And so, what the Court has done here is to take one set of religious beliefs, that of the owners of a company incorporated under public law (and gaining the tax benefits of so doing), and placed them above the religious beliefs of their employees, all in the name of religious freedom. In pre-Enlightenment 16th and 17th century Europe, a time that Justice Scalia has pined for in the past, Europeans of various countries slaughtered each other over similar questions of opposing religious doctrines. Back then it wasn't over such matters as contraception (or even abortion, because Catholic doctrine, set down several hundred years previously by St. Thomas Aquinas, held that abortion was OK up until the "time of quickening," 12-16 weeks). People were burned at the stake for, for example, holding that the wine and the wafer offered at the end of services really were, or were really just symbolic of, the blood and body of Christ. People slaughtered each other over whether it was predestination or "good works" that determined whether or not one went to heaven. And we, in the end, could have a civil war over, in part, the matter of whether my religious view of the use of contraceptives is right and yours is wrong.
The Hobby Lobby decision, as Justice Ginsburg implies (and please, I am not putting words in her mouth) opens up a Pandora's Box where endless litigation might be the least negative outcome. The First Amendment the constitution says, in part: "Congress shall make no law respecting an establishment of religion, or prohibiting the free exercise thereof;" This right-wing Republican Supreme Court, using its one-vote majority, has re-written that language. The Amendment now reads "Congress shall make no law that requires a person to comply with it if they claim a religious exemption, and the religious views of one group of citizens can be held to outweigh those of another group, by law;."

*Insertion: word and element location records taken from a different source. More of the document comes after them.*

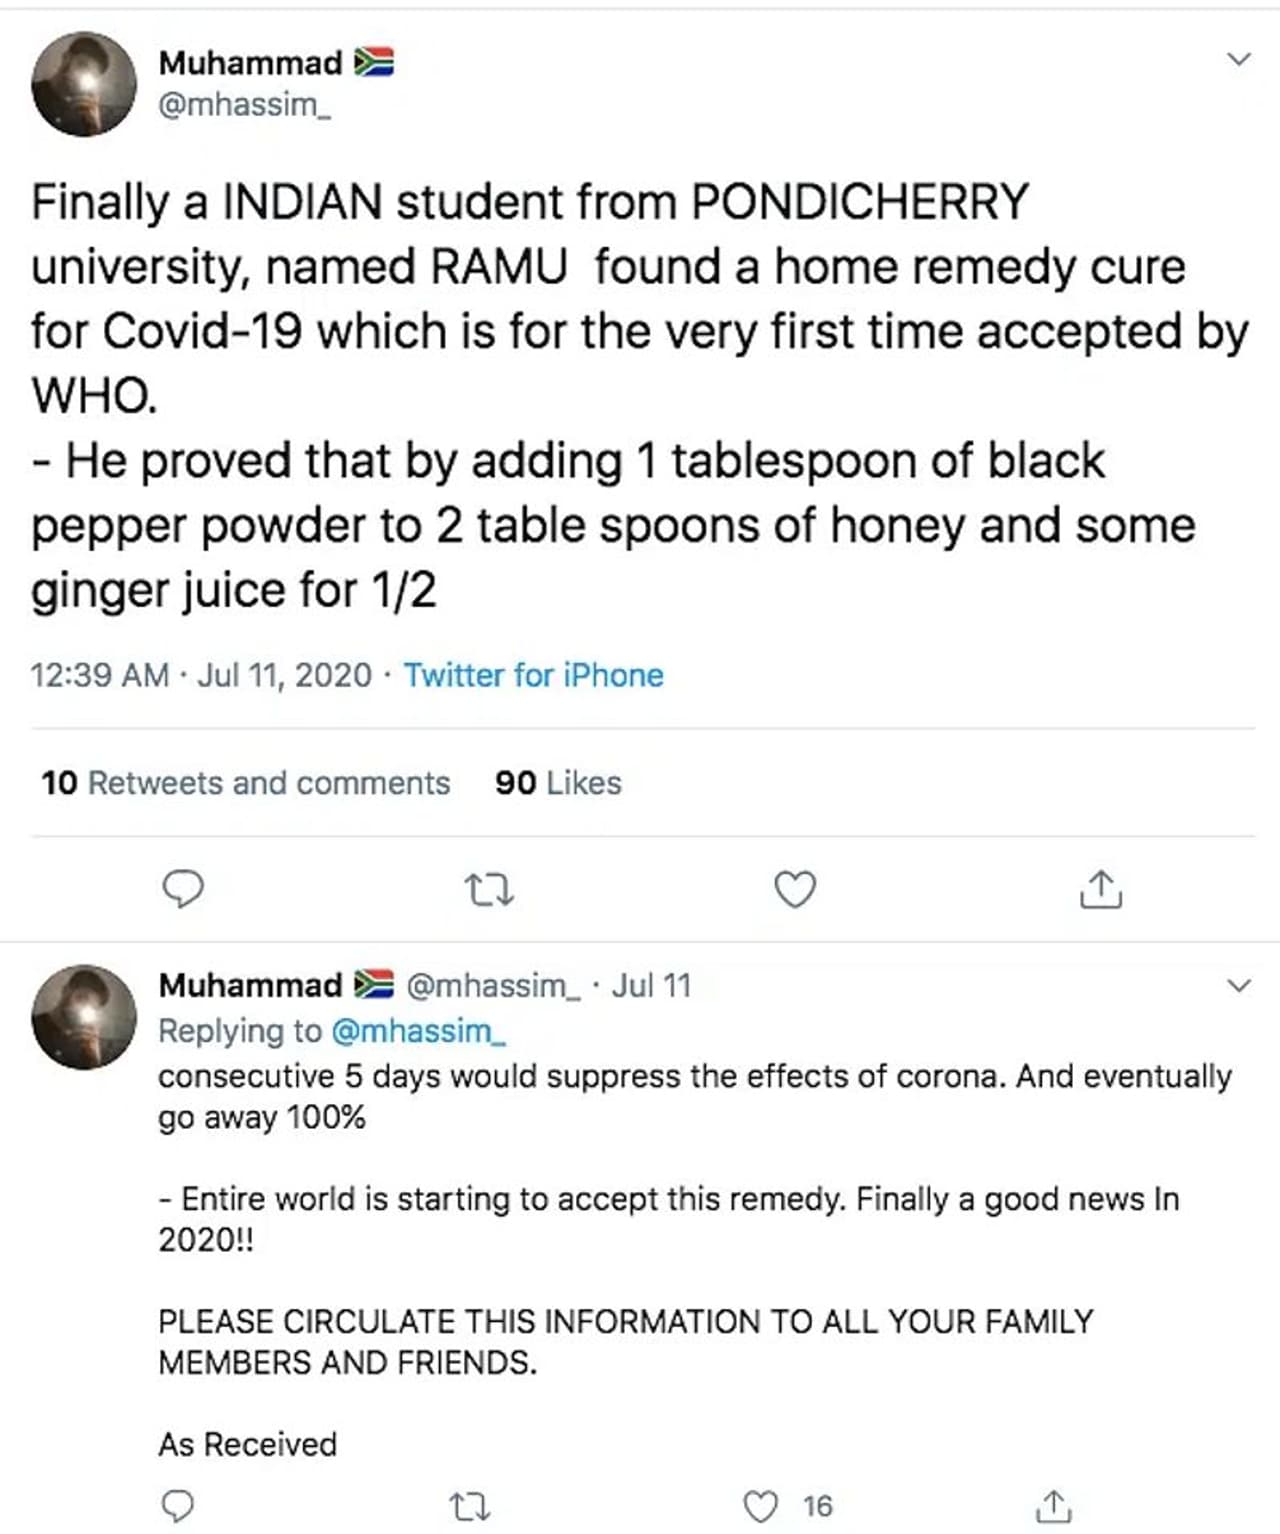Open avatar beside the reply tweet

tap(84, 1016)
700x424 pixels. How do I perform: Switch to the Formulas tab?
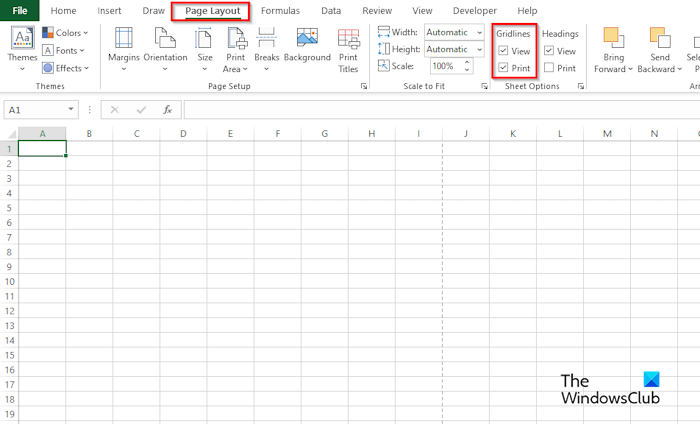280,11
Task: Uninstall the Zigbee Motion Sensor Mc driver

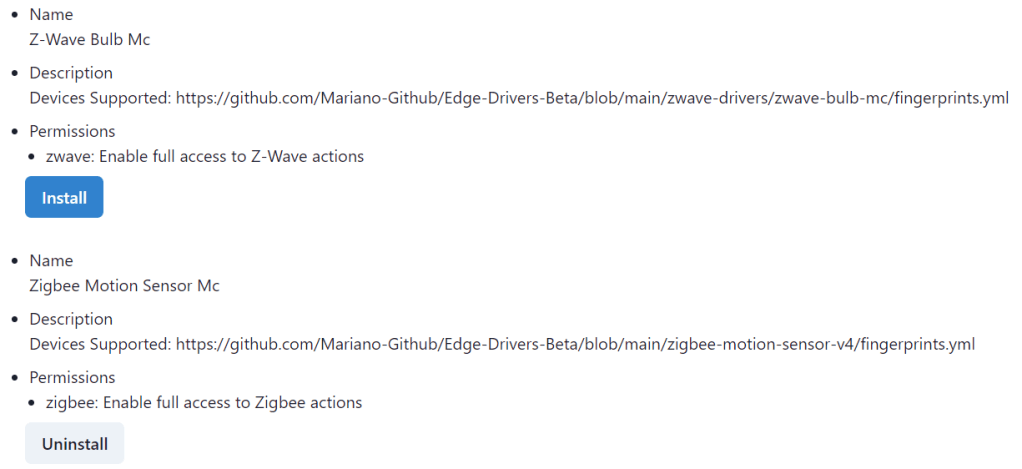Action: pos(74,444)
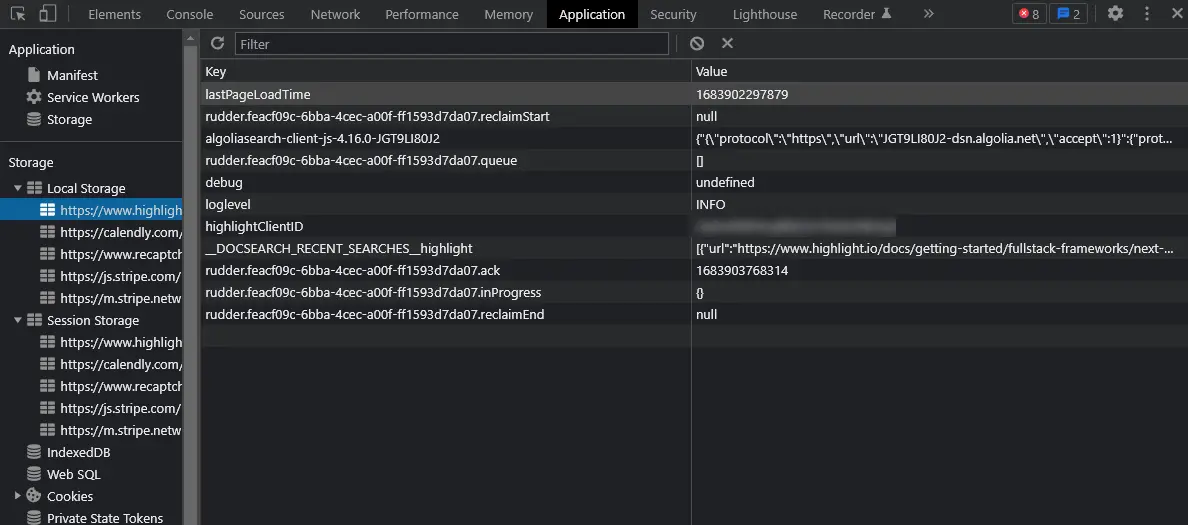Toggle the device toolbar icon

48,14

Religion, according to this decision, now becomes a/the central determinant of public policy, should an elected government choose to make it so and the Supreme Court of the time goes along with that interpretation of the Constitution. As I said earlier in this column, "Hobby Lobby" has placed this nation firmly on the path leading to the establishment of a Theocracy, that is a nation ruled by religious law. There are already certain leading Republicans, like the likely Dominionists Rick Santorum, Sarah Palin, and Mike Huckabee, who would be perfectly fine with that idea. Now that the Supreme Court has opened the door, more will soon follow them, as the Republican Party more and more becomes, in the words of MSNBC Commentator and Huffington Post Editor, Howard Fineman, the American Faith Party.
Look out, folks. That train is hurtling down the track. Two current books that provide pictures of what such a reality might look like are mine, "The 15% Solution" and Fred Rich's masterful "Christian Nation." Of course the classic in this genre is Margaret Atwood's "A Handmaid's Tale." At the rate we are going with such political decisions such as Hobby Lobby (and this case, just like "Citizens United" and all of those other right-wing precedents set by this court, is first and foremost a political one made by a set of Justices put into place by right-wing Presidents just so that they could make decisions like this one), unless some powerful forces organize to stop the process, we are well on our way to becoming an authoritarian theocracy.